Directions: Output each line of the records below as a numbered list, leaving out any blank lines.

Dataset items
** BEGIN **
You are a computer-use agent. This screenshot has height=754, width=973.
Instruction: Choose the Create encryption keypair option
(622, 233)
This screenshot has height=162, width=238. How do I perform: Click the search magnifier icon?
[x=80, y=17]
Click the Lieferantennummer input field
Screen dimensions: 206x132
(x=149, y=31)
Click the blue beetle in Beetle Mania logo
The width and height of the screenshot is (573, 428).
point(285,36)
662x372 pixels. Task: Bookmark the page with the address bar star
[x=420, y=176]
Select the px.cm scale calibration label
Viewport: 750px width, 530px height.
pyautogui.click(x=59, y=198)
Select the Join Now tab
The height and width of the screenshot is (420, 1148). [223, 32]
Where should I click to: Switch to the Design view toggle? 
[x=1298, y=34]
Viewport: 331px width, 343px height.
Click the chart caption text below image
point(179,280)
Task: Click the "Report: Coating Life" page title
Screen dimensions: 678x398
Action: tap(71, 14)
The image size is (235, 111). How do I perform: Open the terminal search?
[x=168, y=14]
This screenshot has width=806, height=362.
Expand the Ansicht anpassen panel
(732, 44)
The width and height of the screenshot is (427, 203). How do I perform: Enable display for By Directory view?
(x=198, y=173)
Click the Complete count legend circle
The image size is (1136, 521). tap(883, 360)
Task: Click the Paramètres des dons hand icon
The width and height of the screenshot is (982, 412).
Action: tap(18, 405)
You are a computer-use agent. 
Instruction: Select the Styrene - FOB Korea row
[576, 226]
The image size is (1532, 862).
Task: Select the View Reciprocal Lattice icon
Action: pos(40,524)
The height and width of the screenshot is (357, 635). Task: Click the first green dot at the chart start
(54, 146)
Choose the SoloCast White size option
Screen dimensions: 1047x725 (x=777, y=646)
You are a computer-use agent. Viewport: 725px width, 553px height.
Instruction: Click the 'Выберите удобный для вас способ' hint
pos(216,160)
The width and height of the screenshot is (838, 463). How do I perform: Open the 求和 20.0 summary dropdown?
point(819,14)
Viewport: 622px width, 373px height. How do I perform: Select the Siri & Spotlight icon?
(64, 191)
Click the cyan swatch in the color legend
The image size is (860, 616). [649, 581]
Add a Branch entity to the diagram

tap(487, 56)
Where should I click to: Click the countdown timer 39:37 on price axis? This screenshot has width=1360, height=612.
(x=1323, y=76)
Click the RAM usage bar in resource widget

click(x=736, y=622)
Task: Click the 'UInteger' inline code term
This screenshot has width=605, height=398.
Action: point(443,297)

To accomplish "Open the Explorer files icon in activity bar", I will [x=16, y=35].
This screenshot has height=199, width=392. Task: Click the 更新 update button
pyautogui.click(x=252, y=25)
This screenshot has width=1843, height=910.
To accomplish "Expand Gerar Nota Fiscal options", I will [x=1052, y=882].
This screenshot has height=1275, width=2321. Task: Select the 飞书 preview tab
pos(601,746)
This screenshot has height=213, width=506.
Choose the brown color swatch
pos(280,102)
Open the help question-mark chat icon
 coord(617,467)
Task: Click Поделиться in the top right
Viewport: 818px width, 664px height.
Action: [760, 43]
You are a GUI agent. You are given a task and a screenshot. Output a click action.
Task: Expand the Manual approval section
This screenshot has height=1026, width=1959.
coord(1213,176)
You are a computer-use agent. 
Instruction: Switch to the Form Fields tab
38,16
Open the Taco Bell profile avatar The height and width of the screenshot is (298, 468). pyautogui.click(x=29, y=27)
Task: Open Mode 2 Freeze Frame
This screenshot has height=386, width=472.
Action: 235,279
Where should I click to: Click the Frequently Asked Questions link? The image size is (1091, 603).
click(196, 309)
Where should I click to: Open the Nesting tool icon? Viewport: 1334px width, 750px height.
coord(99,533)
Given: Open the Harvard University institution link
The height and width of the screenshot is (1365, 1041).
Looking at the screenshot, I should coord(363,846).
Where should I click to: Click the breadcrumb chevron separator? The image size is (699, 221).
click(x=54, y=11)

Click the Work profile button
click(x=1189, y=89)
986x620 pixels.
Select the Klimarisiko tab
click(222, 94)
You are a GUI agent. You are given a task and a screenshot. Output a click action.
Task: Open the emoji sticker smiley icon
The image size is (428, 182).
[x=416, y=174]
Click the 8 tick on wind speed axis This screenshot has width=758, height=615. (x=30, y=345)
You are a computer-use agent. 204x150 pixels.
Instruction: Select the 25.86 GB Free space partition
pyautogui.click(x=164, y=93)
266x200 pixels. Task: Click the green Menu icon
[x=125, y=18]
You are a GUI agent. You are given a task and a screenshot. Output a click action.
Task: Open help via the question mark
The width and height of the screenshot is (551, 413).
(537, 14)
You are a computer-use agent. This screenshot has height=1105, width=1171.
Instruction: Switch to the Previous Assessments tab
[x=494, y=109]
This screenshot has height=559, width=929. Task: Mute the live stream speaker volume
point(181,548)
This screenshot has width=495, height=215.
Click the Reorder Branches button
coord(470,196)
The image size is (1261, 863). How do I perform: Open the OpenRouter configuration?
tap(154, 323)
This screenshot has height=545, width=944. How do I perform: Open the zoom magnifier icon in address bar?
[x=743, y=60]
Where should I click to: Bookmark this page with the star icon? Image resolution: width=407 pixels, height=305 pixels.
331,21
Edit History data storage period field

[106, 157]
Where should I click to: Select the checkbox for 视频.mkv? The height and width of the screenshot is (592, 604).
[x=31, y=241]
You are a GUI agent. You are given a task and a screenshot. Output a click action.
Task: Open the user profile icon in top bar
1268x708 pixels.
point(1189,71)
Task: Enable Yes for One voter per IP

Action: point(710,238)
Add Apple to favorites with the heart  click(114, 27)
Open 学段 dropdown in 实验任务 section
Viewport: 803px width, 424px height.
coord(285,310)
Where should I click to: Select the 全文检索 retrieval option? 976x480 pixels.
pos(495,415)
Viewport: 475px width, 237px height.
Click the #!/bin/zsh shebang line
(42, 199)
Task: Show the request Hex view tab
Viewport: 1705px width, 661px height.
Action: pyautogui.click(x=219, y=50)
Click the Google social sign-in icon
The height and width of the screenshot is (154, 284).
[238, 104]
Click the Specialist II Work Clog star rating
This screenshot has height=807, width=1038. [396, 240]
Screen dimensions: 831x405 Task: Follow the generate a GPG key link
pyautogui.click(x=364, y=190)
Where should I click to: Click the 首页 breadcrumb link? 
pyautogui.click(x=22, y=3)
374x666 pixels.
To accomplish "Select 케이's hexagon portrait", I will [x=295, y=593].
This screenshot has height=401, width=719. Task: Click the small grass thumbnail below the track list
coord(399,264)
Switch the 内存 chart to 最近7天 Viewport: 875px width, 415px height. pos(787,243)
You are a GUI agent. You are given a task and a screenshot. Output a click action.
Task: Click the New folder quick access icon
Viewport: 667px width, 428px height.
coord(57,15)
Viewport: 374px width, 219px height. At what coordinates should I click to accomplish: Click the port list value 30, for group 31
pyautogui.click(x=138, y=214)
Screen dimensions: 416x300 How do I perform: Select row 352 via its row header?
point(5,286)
** END **
Correct response:
1. You are a computer-use agent. This screenshot has height=754, width=973.
2. Instruction: Choose the Create encryption keypair option
3. (622, 233)
4. This screenshot has height=162, width=238. How do I perform: Click the search magnifier icon?
5. [x=80, y=17]
6. Click the Lieferantennummer input field
7. Screen dimensions: 206x132
8. (x=149, y=31)
9. Click the blue beetle in Beetle Mania logo
10. The width and height of the screenshot is (573, 428).
11. point(285,36)
12. 662x372 pixels. Task: Bookmark the page with the address bar star
13. [x=420, y=176]
14. Select the px.cm scale calibration label
15. Viewport: 750px width, 530px height.
16. pyautogui.click(x=59, y=198)
17. Select the Join Now tab
18. The height and width of the screenshot is (420, 1148). [223, 32]
19. Where should I click to: Switch to the Design view toggle? 
20. [x=1298, y=34]
21. Viewport: 331px width, 343px height.
22. Click the chart caption text below image
23. point(179,280)
24. Task: Click the "Report: Coating Life" page title
25. Screen dimensions: 678x398
26. Action: tap(71, 14)
27. The image size is (235, 111). How do I perform: Open the terminal search?
28. [x=168, y=14]
29. This screenshot has width=806, height=362.
30. Expand the Ansicht anpassen panel
31. (732, 44)
32. The width and height of the screenshot is (427, 203). How do I perform: Enable display for By Directory view?
33. (x=198, y=173)
34. Click the Complete count legend circle
35. The image size is (1136, 521). tap(883, 360)
36. Task: Click the Paramètres des dons hand icon
37. The width and height of the screenshot is (982, 412).
38. Action: tap(18, 405)
39. You are a computer-use agent. 
40. Instruction: Select the Styrene - FOB Korea row
41. [576, 226]
42. The image size is (1532, 862).
43. Task: Select the View Reciprocal Lattice icon
44. Action: pos(40,524)
45. The height and width of the screenshot is (357, 635). Task: Click the first green dot at the chart start
46. (54, 146)
47. Choose the SoloCast White size option
48. Screen dimensions: 1047x725 (x=777, y=646)
49. You are a computer-use agent. Viewport: 725px width, 553px height.
50. Instruction: Click the 'Выберите удобный для вас способ' hint
51. pos(216,160)
52. The width and height of the screenshot is (838, 463). How do I perform: Open the 求和 20.0 summary dropdown?
53. point(819,14)
54. Viewport: 622px width, 373px height. How do I perform: Select the Siri & Spotlight icon?
55. (64, 191)
56. Click the cyan swatch in the color legend
57. The image size is (860, 616). [649, 581]
58. Add a Branch entity to the diagram
59. tap(487, 56)
60. Where should I click to: Click the countdown timer 39:37 on price axis? This screenshot has width=1360, height=612.
61. (x=1323, y=76)
62. Click the RAM usage bar in resource widget
63. click(x=736, y=622)
64. Task: Click the 'UInteger' inline code term
65. This screenshot has width=605, height=398.
66. Action: point(443,297)
67. To accomplish "Open the Explorer files icon in activity bar", I will [x=16, y=35].
68. This screenshot has height=199, width=392. Task: Click the 更新 update button
69. pyautogui.click(x=252, y=25)
70. This screenshot has width=1843, height=910.
71. To accomplish "Expand Gerar Nota Fiscal options", I will [x=1052, y=882].
72. This screenshot has height=1275, width=2321. Task: Select the 飞书 preview tab
73. pos(601,746)
74. This screenshot has height=213, width=506.
75. Choose the brown color swatch
76. pos(280,102)
77. Open the help question-mark chat icon
78.  coord(617,467)
79. Task: Click Поделиться in the top right
80. Viewport: 818px width, 664px height.
81. Action: [760, 43]
82. You are a GUI agent. You are given a task and a screenshot. Output a click action.
83. Task: Expand the Manual approval section
84. This screenshot has height=1026, width=1959.
85. coord(1213,176)
86. You are a computer-use agent. 
87. Instruction: Switch to the Form Fields tab
88. 38,16
89. Open the Taco Bell profile avatar The height and width of the screenshot is (298, 468). pyautogui.click(x=29, y=27)
90. Task: Open Mode 2 Freeze Frame
91. This screenshot has height=386, width=472.
92. Action: 235,279
93. Where should I click to: Click the Frequently Asked Questions link? The image size is (1091, 603).
94. click(196, 309)
95. Where should I click to: Open the Nesting tool icon? Viewport: 1334px width, 750px height.
96. coord(99,533)
97. Given: Open the Harvard University institution link
98. The height and width of the screenshot is (1365, 1041).
99. Looking at the screenshot, I should coord(363,846).
100. Where should I click to: Click the breadcrumb chevron separator? The image size is (699, 221).
101. click(x=54, y=11)
102. Click the Work profile button
103. click(x=1189, y=89)
104. 986x620 pixels.
105. Select the Klimarisiko tab
106. click(222, 94)
107. You are a GUI agent. You are given a task and a screenshot. Output a click action.
108. Task: Open the emoji sticker smiley icon
109. The image size is (428, 182).
110. [x=416, y=174]
111. Click the 8 tick on wind speed axis This screenshot has width=758, height=615. (x=30, y=345)
112. You are a computer-use agent. 204x150 pixels.
113. Instruction: Select the 25.86 GB Free space partition
114. pyautogui.click(x=164, y=93)
115. 266x200 pixels. Task: Click the green Menu icon
116. [x=125, y=18]
117. You are a GUI agent. You are given a task and a screenshot. Output a click action.
118. Task: Open help via the question mark
119. The width and height of the screenshot is (551, 413).
120. (537, 14)
121. You are a computer-use agent. This screenshot has height=1105, width=1171.
122. Instruction: Switch to the Previous Assessments tab
123. [x=494, y=109]
124. This screenshot has height=559, width=929. Task: Mute the live stream speaker volume
125. point(181,548)
126. This screenshot has width=495, height=215.
127. Click the Reorder Branches button
128. coord(470,196)
129. The image size is (1261, 863). How do I perform: Open the OpenRouter configuration?
130. tap(154, 323)
131. This screenshot has height=545, width=944. How do I perform: Open the zoom magnifier icon in address bar?
132. [x=743, y=60]
133. Where should I click to: Bookmark this page with the star icon? Image resolution: width=407 pixels, height=305 pixels.
134. 331,21
135. Edit History data storage period field
136. [106, 157]
137. Where should I click to: Select the checkbox for 视频.mkv? The height and width of the screenshot is (592, 604).
138. [x=31, y=241]
139. You are a GUI agent. You are given a task and a screenshot. Output a click action.
140. Task: Open the user profile icon in top bar
141. 1268x708 pixels.
142. point(1189,71)
143. Task: Enable Yes for One voter per IP
144. Action: point(710,238)
145. Add Apple to favorites with the heart  click(114, 27)
146. Open 学段 dropdown in 实验任务 section
147. Viewport: 803px width, 424px height.
148. coord(285,310)
149. Where should I click to: Select the 全文检索 retrieval option? 976x480 pixels.
150. pos(495,415)
151. Viewport: 475px width, 237px height.
152. Click the #!/bin/zsh shebang line
153. (42, 199)
154. Task: Show the request Hex view tab
155. Viewport: 1705px width, 661px height.
156. Action: pyautogui.click(x=219, y=50)
157. Click the Google social sign-in icon
158. The height and width of the screenshot is (154, 284).
159. [238, 104]
160. Click the Specialist II Work Clog star rating
161. This screenshot has height=807, width=1038. [396, 240]
162. Screen dimensions: 831x405 Task: Follow the generate a GPG key link
163. pyautogui.click(x=364, y=190)
164. Where should I click to: Click the 首页 breadcrumb link? 
165. pyautogui.click(x=22, y=3)
166. 374x666 pixels.
167. To accomplish "Select 케이's hexagon portrait", I will [x=295, y=593].
168. This screenshot has height=401, width=719. Task: Click the small grass thumbnail below the track list
169. coord(399,264)
170. Switch the 内存 chart to 最近7天 Viewport: 875px width, 415px height. pos(787,243)
171. You are a GUI agent. You are given a task and a screenshot. Output a click action.
172. Task: Click the New folder quick access icon
173. Viewport: 667px width, 428px height.
174. coord(57,15)
175. Viewport: 374px width, 219px height. At what coordinates should I click to accomplish: Click the port list value 30, for group 31
176. pyautogui.click(x=138, y=214)
177. Screen dimensions: 416x300 How do I perform: Select row 352 via its row header?
178. point(5,286)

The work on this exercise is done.